Biji beringin putih itu memekik ketika Sang bunda melontarkan kalimat yang bahkan sebelumnya tidak diawali kata pengantar untuk menyambutnya ke kehidupan barunya. Bagaimana mungkin ia harus lekas pergi ketika ia baru saja melihat dunia yang tak pernah ia bayangkan. Yang luas, tak ia kenal.
Membisu. begitu tingkahnya menanggapi perkataan  sang Bunda.
“ Suatu hari nanti, kau akan berada di tempat seharusnya kau berada. Menjalankan takdirmu, melaksanakan tugasmu seperti yang pencipta kita maksudkan. Darimu suatu kehidupan akan berawal dan berakhir “
Si biji beringin masih disana. Belum berani melangkah, berhari-hari dalam buaian serasah. Pagi ini ia melihat buah meranti yang terbang indah. Sayapnya yang kecoklatan begitu anggun berpilin.
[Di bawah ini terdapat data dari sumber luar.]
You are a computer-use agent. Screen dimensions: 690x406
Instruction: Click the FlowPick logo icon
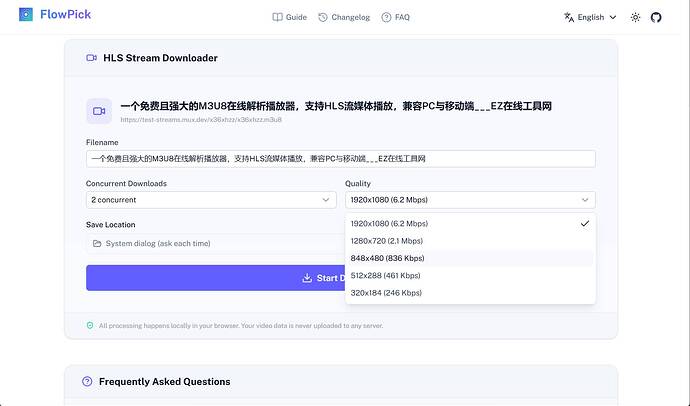click(x=26, y=15)
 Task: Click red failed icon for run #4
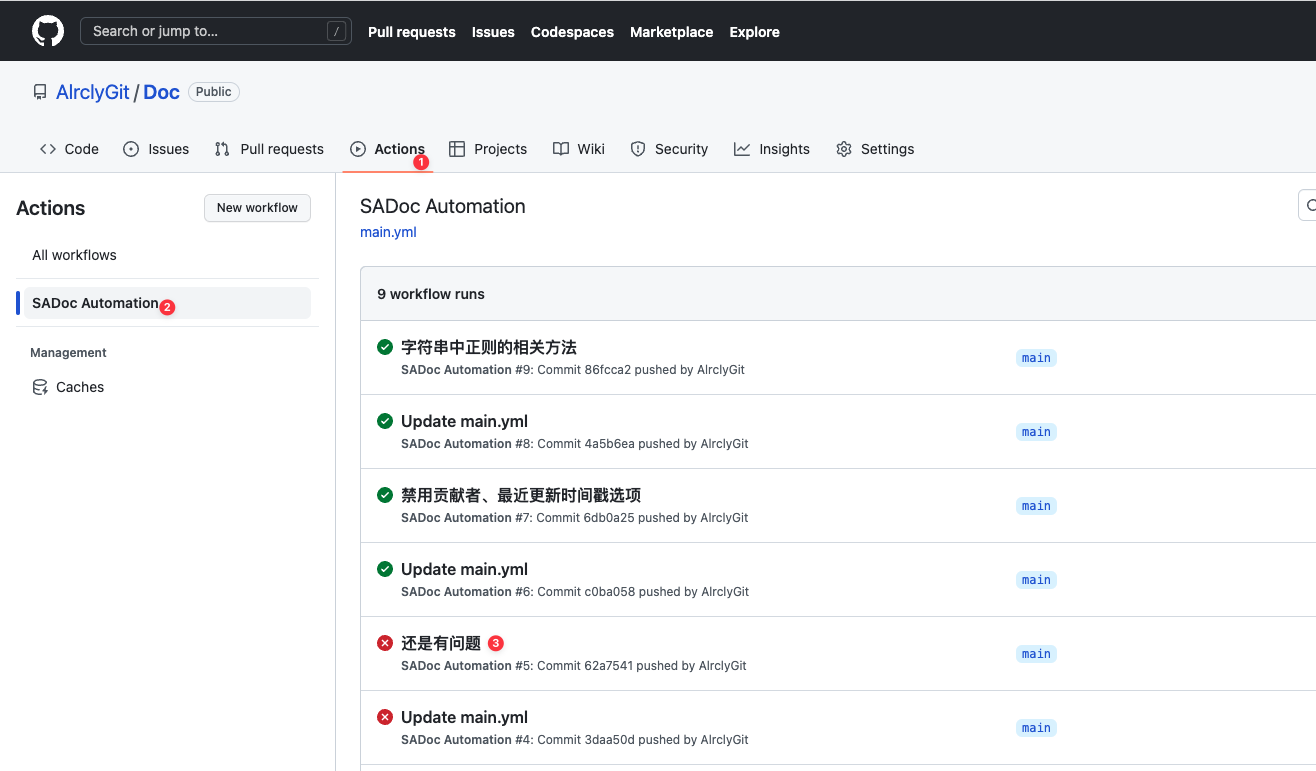(x=385, y=717)

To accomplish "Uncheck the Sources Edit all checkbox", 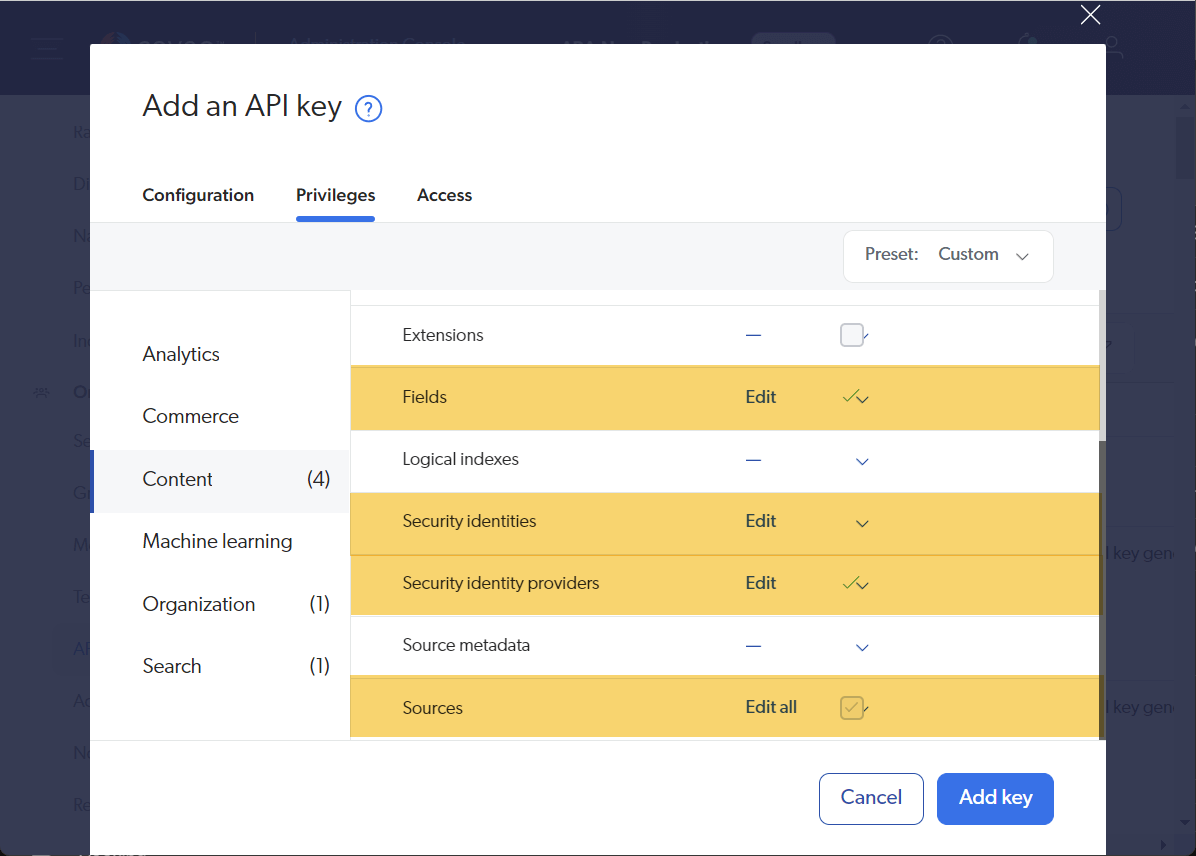I will [852, 708].
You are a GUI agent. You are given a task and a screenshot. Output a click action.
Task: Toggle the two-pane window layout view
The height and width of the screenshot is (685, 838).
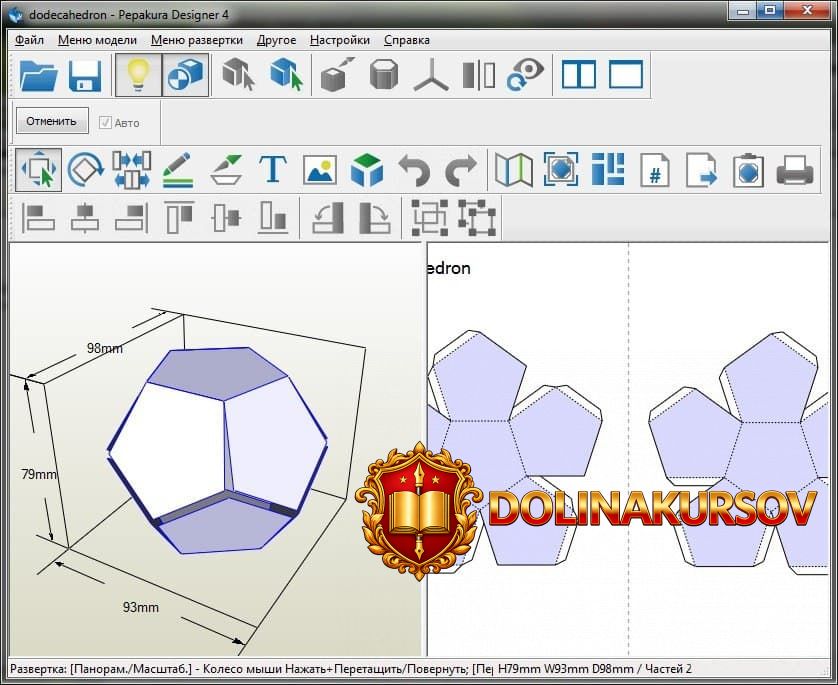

Lima tahun menanti, pohon itu berbunga jua. Setelah berlama-lama menari diangkasa, buah meranti pun mendarat di permukaan. Mendadak angin berhembus kencang, menerbangkan buah meranti lagi. Dua sayapnya terbentang bak bidadari, hilang entah kemana. Si biji beringin putih sendiri lagi.
Bukan itu saja. Pagi ini angin juga mengabarkan padanya, pada Si Pohon Bertuah, pada belukar yang mengerang karena daunnya habis dimakan belalang, pada anggrek bulan yang bunganya baru saja mekar, pada ilalang yang batang kurusnya mengayun pelan, dan,  pada tanah tempat semua makhluk itu menyimpan memori masa depan, kode genetik yang tersembunyi dalam sekeping ‘biji’. Bahwa, ada bencana hebat yang membunuh saudara mereka. Di ujung pulau sana, kanopi lebat yang nenek moyang mereka ceritakan sudah habis terbakar. Orang utan tunggang langgang, pelatuk meninggalkan sarang, bayi macan kumbang terpisah dari induknya, hilang tak tentu rimba, mati tak tentu kuburnya.
“ Manusia lagi ! “ pekik lemur yang muncul di balik dahan, menambah sorak kerajaan rimba yang tersembunyi di balik cantiknya Bukit Bangkirai.
“ Bukan main beraninya. Satu saja kudengar langkah kaki makhluk fana itu di rumah kita, akan kuhabisi mereka,” timpal bangkai laut. Kepalanya yang bulat-segitiga beringsut lamban diikuti ekornya yang kemerahan. Seluruh semesta tahu betapa berbahayanya taring yang tersembunyi dalam rahangnya, si nokturnal yang menyimpan tuba. Orang Dompu Sumbawa percaya bahwa ketika mereka berburu di hutan dan tak sengaja menyenggol tempat istirhatnya, orang pertama dari rombongan tersebut akan selamat sedangkan orang kedua atau berikutnya akan digigit. Bukan karena doa pada dewa, tapi karena si bangkai laut ini malas saja beranjaknya dari tidur siangnya.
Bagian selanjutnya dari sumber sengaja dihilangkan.